*Dataset records:*
-=-=-

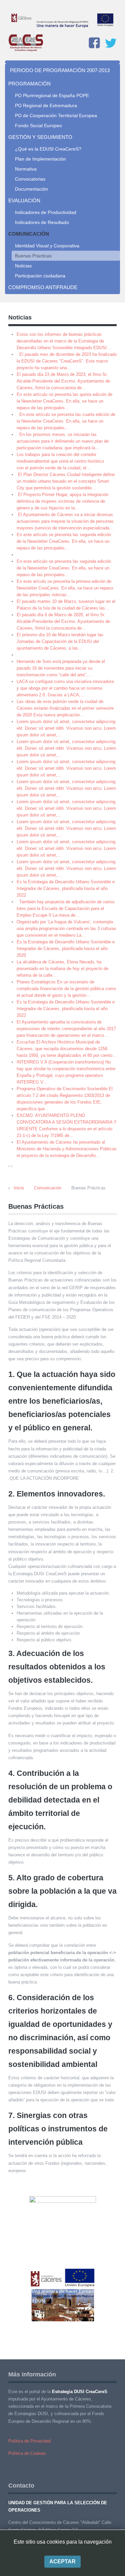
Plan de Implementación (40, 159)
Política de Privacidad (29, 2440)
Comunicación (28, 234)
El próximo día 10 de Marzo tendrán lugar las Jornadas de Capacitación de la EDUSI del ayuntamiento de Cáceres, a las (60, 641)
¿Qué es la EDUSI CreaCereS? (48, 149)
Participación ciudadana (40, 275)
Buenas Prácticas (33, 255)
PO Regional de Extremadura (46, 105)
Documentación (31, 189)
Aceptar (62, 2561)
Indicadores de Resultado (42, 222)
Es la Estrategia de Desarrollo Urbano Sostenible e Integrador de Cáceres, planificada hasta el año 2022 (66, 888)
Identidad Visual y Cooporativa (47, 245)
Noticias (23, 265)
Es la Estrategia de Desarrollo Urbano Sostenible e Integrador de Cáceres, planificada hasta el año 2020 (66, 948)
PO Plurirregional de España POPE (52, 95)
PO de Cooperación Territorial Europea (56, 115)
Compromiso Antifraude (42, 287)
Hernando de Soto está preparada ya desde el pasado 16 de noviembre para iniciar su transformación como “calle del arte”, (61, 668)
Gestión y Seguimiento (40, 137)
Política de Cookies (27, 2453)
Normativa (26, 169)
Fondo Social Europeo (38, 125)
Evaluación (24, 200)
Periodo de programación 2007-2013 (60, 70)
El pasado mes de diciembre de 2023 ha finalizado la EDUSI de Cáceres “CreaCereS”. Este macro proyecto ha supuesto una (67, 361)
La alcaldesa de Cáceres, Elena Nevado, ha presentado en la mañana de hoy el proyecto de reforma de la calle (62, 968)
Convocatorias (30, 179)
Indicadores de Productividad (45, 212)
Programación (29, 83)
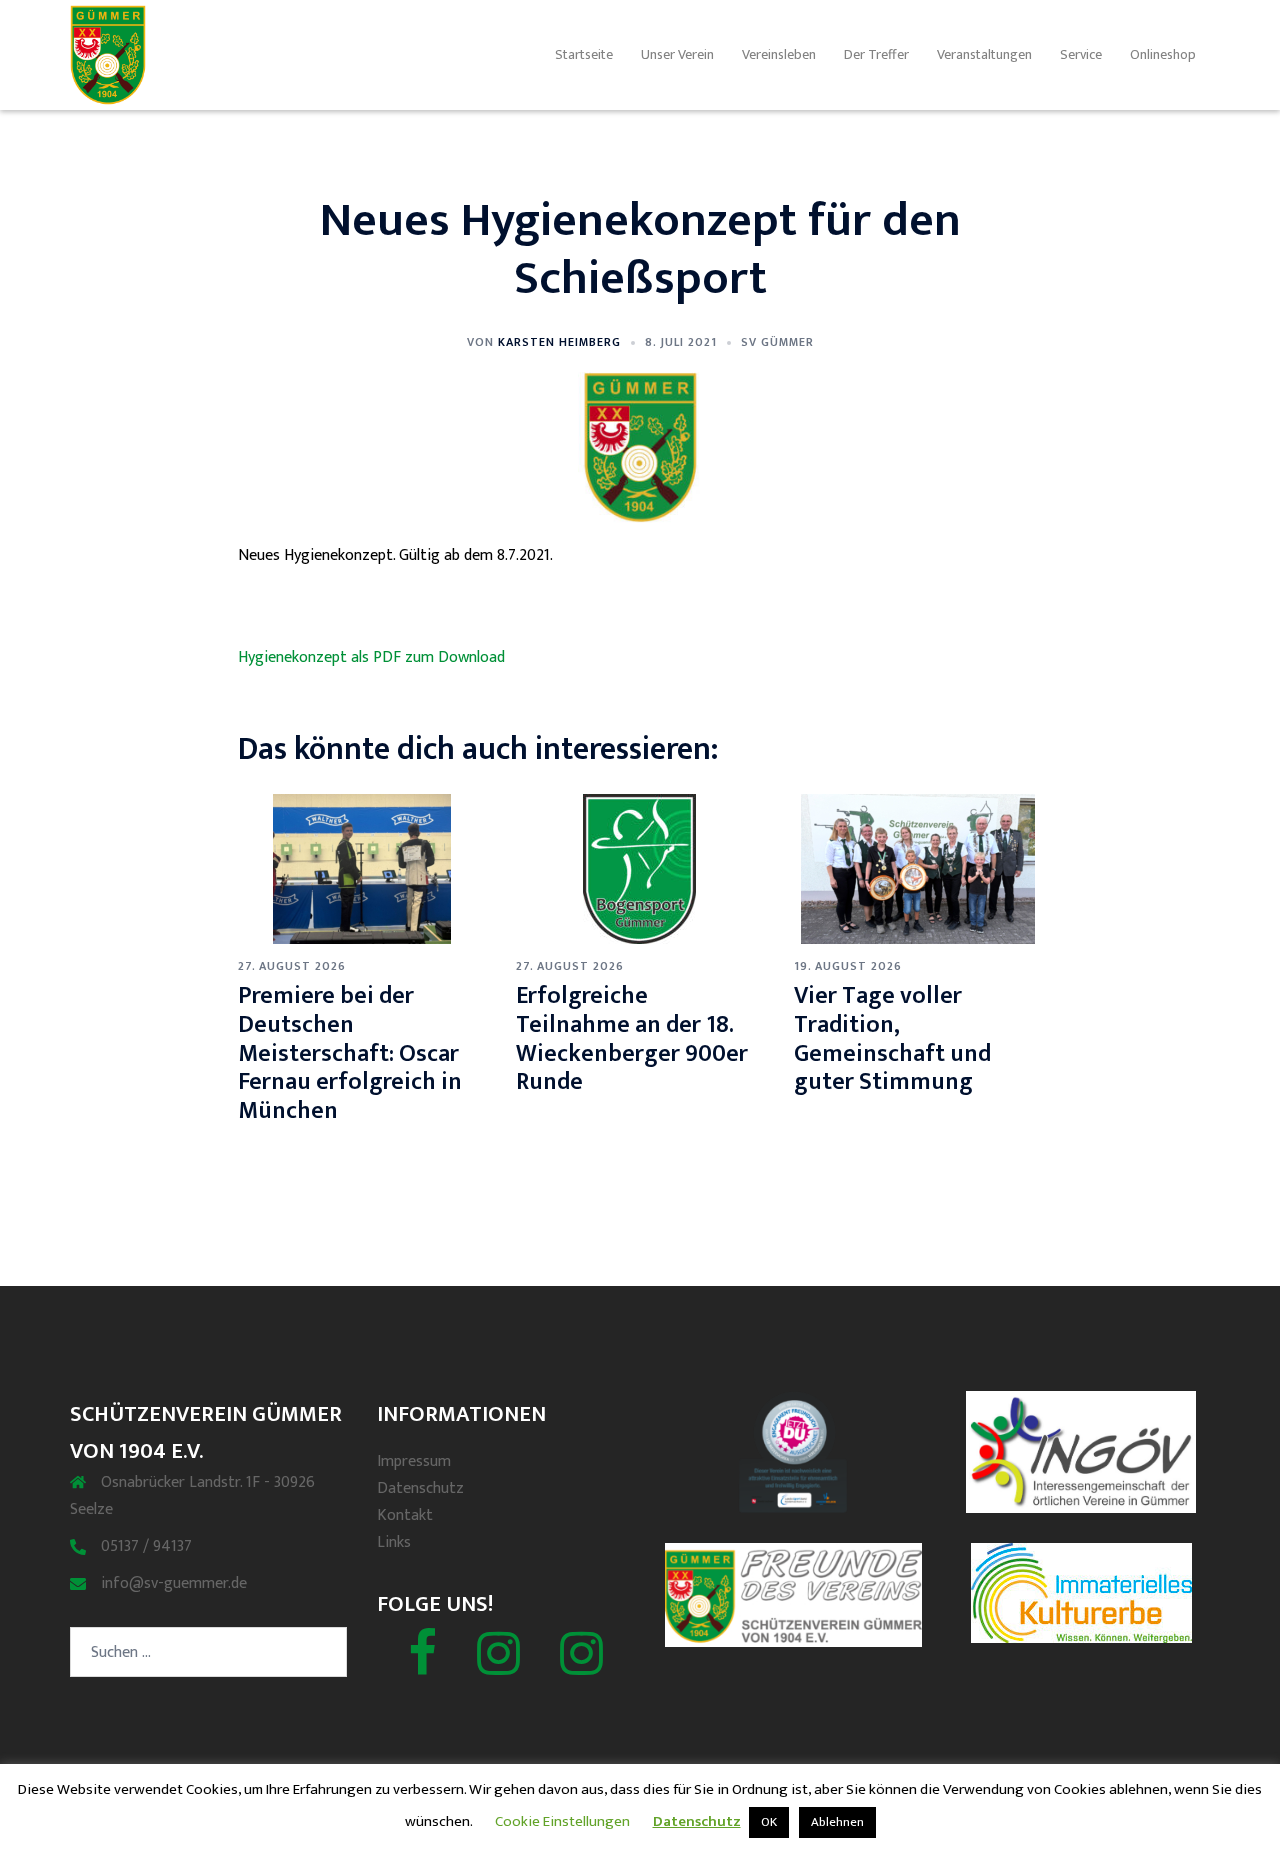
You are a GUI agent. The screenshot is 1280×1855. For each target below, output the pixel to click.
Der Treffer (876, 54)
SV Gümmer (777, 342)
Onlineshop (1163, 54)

-=-=-

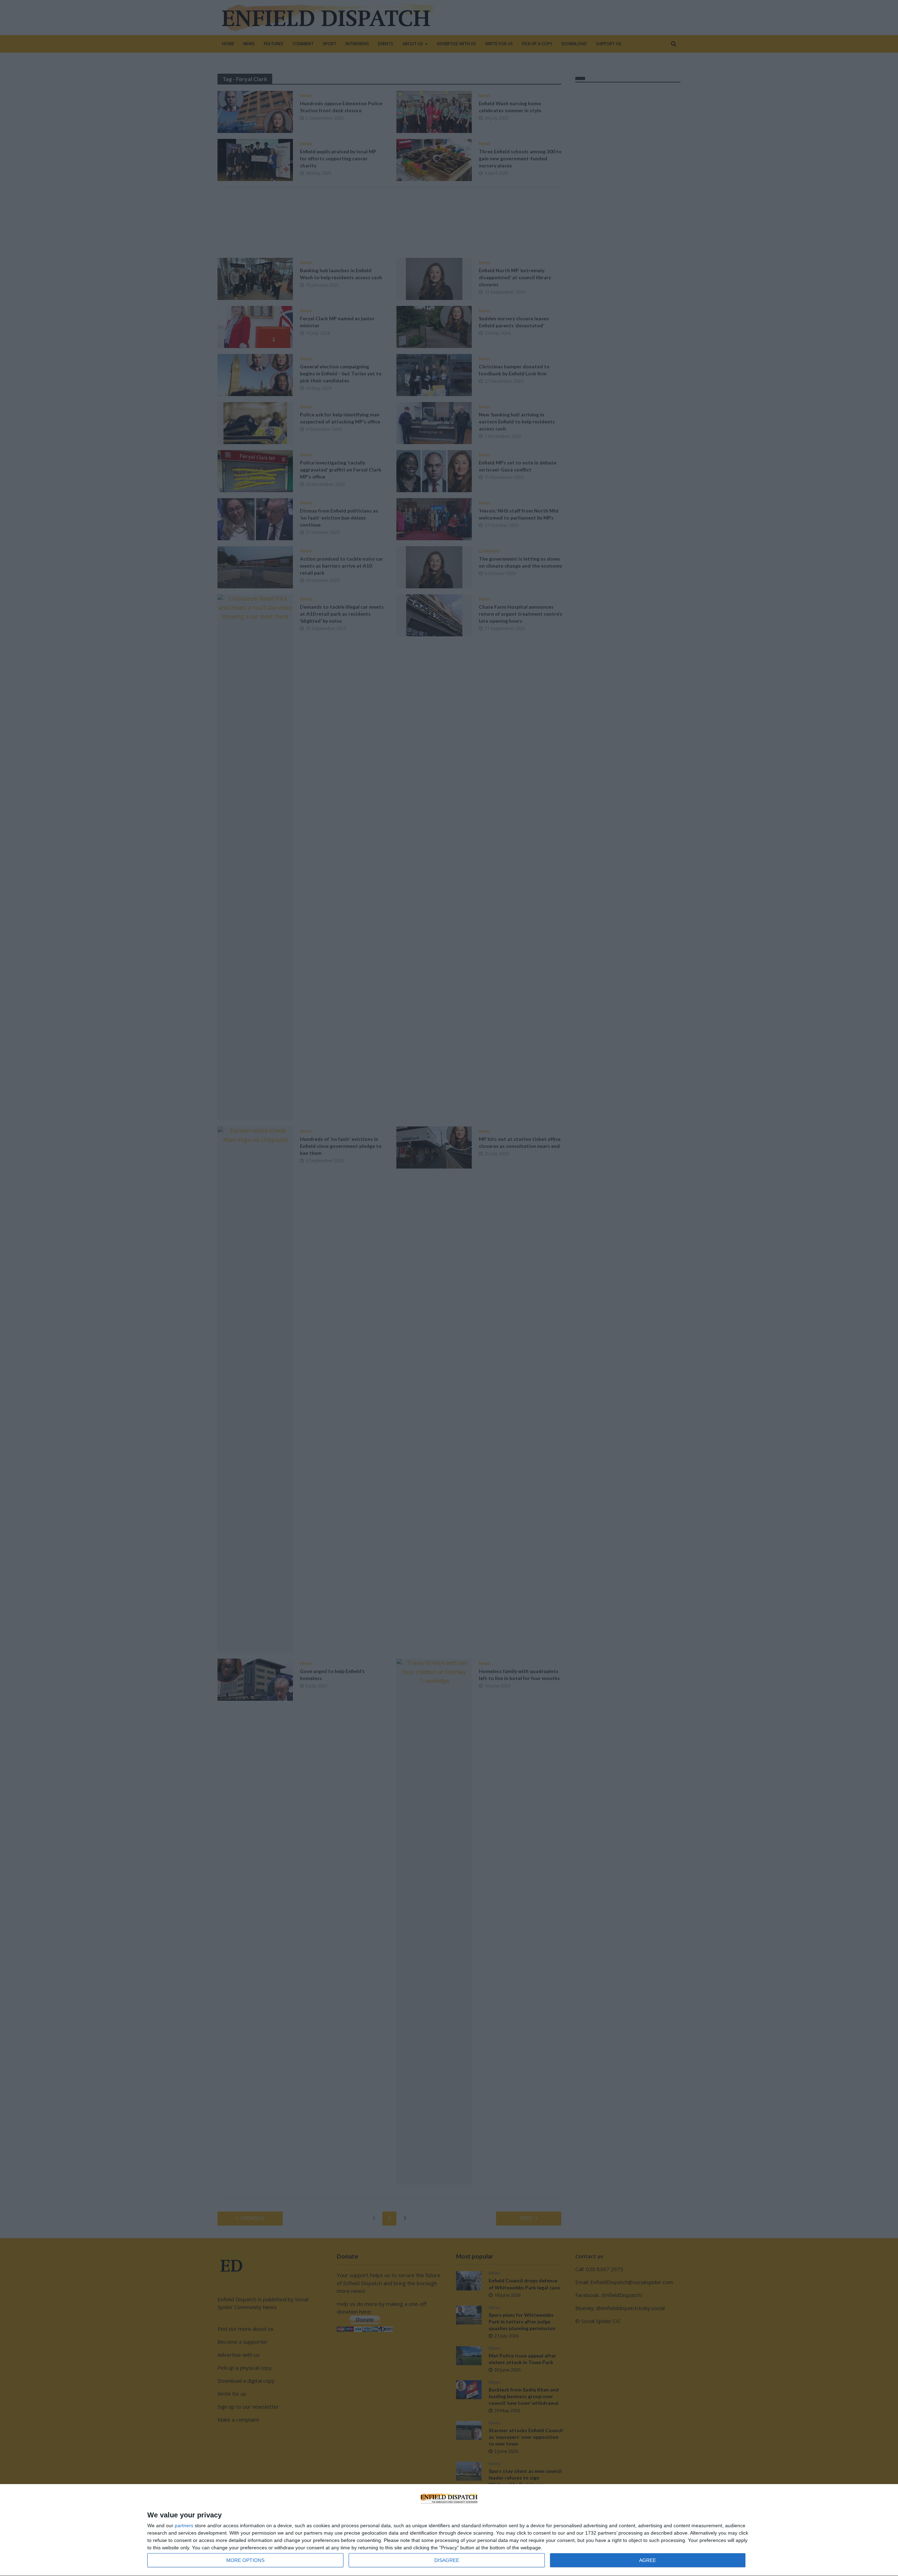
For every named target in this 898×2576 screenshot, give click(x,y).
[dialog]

-=-=-

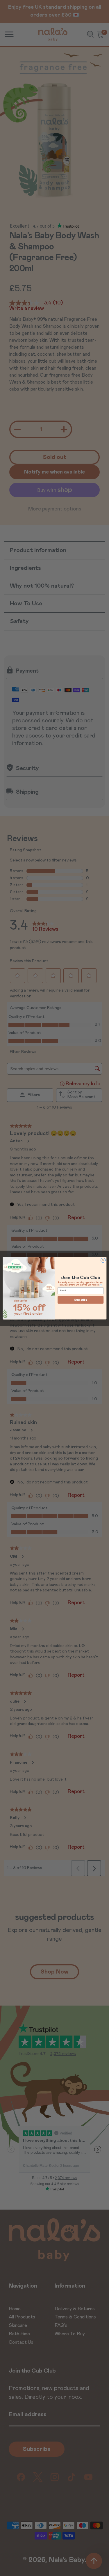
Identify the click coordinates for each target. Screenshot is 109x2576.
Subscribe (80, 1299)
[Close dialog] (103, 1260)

-=-=-

*Try it:*
Your answer should consist solely of the lines above from the line with "Plan de Implementación (40, 159)" to the line with "PO Regional de Extremadura (46, 105)", both included, reproduced exactly.

*Finished task:*
Plan de Implementación (40, 159)
Política de Privacidad (29, 2440)
Comunicación (28, 234)
El próximo día 10 de Marzo tendrán lugar las Jornadas de Capacitación de la EDUSI del ayuntamiento de Cáceres, a las (60, 641)
¿Qué es la EDUSI CreaCereS? (48, 149)
Participación ciudadana (40, 275)
Buenas Prácticas (33, 255)
PO Regional de Extremadura (46, 105)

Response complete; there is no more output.